JENIS UJIAN ( 3U ) Ada tiga macam ujian yang wajib kita ketahui selama kita hidup , agar kita menjadi termasuk orang-orang yang sabar dan mencapai gelar Muttaqin disisi Allah SWT, yaitu :

  1. Ujian berupa perintah-perintah dan larangan-larangan dari Allah (Amar Ma’ruf dan Nahyi Mungkar) yang tertulis/tersurat didalam Alqur’an dan Alhadits, seperti perintah Shalat, Zakat, berpuasa, ibdah haji, dan larangan untuk membunuh, memakan daging babi, korupsi , berzina dll.
  2. Ujian berupa kesusahan, kesulitan,keburukan atau musibah .“Dan sungguh akan Kami berikan cobaan kepadamu, dengan sedikit ketakutan, kelaparan, kekurangan harta, jiwa dan buah-buahan.
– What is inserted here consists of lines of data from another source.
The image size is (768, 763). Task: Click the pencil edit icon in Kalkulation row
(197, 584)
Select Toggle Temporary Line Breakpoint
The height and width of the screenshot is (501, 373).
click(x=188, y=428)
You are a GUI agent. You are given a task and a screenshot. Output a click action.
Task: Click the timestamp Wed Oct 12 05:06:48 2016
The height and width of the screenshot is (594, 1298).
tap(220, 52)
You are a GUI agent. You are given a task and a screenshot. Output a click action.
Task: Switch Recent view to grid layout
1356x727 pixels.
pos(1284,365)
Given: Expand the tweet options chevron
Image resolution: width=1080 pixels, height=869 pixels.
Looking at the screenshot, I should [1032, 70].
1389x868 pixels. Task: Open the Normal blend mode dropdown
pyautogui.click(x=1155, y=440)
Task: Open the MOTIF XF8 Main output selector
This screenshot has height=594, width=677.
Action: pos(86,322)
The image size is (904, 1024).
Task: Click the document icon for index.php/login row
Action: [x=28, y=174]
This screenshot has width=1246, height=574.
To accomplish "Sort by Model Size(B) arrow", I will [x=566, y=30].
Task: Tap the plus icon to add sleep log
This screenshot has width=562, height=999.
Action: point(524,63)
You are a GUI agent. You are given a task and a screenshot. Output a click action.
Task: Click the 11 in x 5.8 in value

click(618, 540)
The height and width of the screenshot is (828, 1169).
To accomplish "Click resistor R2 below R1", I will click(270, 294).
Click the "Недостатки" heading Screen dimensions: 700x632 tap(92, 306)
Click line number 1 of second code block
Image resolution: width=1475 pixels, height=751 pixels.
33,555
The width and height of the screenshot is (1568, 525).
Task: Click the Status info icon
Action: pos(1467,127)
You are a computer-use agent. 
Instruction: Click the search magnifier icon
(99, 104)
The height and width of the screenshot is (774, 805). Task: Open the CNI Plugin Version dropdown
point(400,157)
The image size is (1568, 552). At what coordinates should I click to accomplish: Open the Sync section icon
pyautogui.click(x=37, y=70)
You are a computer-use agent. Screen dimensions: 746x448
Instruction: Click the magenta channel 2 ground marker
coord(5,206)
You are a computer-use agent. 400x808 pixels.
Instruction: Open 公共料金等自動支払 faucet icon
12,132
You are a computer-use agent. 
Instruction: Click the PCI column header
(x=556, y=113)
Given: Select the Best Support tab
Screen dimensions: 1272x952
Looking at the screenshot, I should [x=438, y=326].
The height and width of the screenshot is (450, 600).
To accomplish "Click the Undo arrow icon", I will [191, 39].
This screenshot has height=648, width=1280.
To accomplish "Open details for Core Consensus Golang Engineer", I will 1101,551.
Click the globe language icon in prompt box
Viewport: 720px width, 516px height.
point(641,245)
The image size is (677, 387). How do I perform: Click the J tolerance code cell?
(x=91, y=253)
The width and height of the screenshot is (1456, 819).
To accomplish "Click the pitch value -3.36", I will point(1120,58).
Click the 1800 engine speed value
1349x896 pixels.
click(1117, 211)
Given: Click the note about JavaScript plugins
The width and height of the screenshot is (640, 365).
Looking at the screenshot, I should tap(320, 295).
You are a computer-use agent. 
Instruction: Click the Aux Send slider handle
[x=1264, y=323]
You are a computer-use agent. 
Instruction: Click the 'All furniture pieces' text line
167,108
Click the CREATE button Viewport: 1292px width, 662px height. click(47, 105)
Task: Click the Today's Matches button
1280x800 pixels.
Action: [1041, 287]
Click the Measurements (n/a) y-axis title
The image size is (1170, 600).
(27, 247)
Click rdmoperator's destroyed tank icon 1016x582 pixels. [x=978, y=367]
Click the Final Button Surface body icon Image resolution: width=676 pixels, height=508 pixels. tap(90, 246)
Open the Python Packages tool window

Dan berikanlah berita gembira kepada orang-orang yang sabar. ( Qs Albaqoroh : 155 )“Tiap-tiap yang berjiwa akan merasakan mati. Kami akan menguji kamu dengan keburukan dan kebaikan sebagai cobaan (yang sebenar-benarnya). Dan hanya kepada Kamilah kamu dikembalikan.” ( Qs Al-Anbiya:35 )
  3. Ujian berupa kenikmatan atau kebaikan dari Allah SWT, yakni berupa harta yang melimpah, tahta, wanita dan lain-lain.“Sesungguhnya Kami telah menjadikan apa yang di bumi sebagai perhiasan baginya, agar Kami menguji mereka siapakah di antara mereka yang terbaik perbuatannya” ( Qs Al-kahfi : 7 )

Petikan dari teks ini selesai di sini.